Short task | Convert the text into a JSON list of strings, one string per line and no blank lines. Begin at the line that contains "Run selection using the toolbar icon" and stop after the line that contains "pyautogui.click(x=786, y=512)". Leave the pictures out.

Dataset entries |
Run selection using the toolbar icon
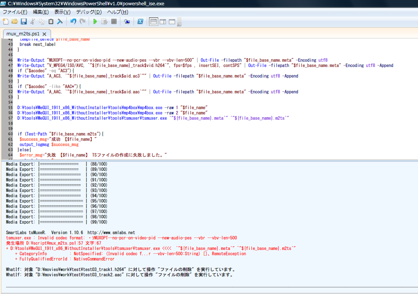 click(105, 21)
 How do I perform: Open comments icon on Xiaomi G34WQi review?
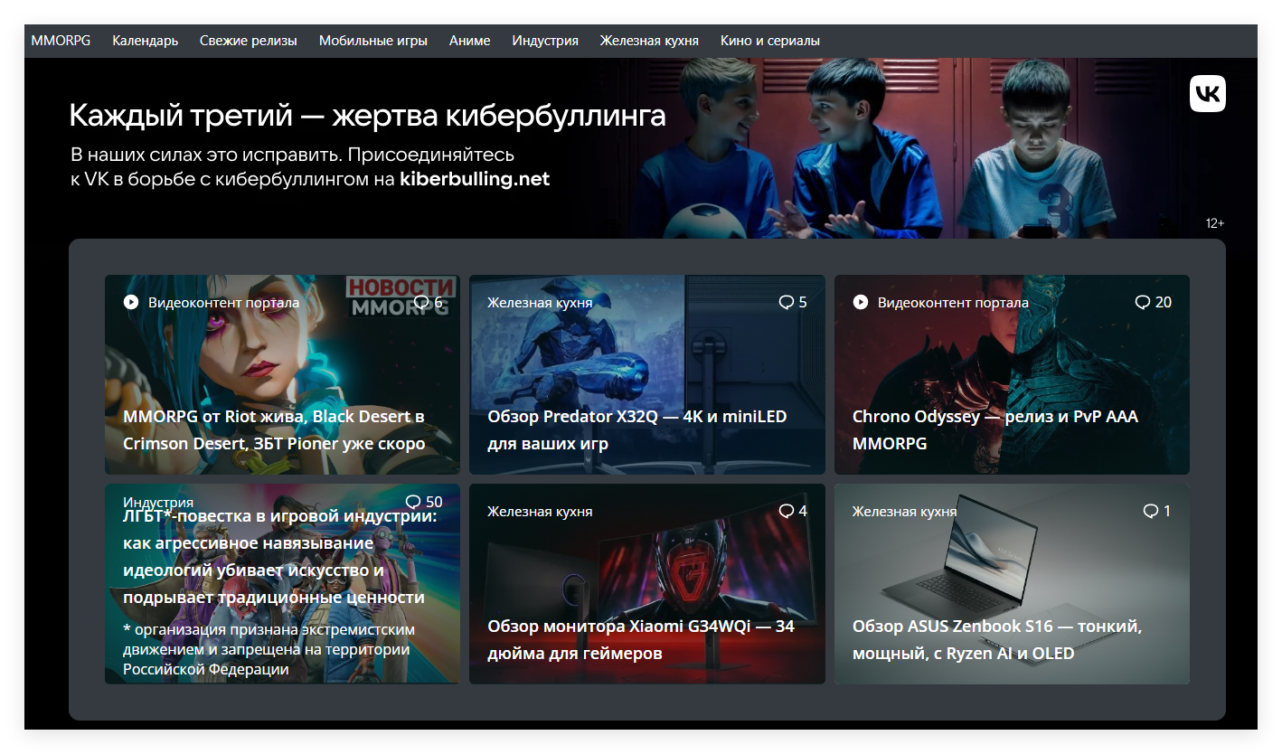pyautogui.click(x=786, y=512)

---

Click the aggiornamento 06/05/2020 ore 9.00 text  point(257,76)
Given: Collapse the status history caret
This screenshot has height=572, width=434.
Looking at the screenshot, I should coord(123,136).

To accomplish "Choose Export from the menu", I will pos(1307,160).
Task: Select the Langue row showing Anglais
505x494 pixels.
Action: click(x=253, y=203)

Completed exercise |
[
  "Run selection using the toolbar icon",
  " click(105, 21)",
  " How do I perform: Open comments icon on Xiaomi G34WQi review?",
  "pyautogui.click(x=786, y=512)"
]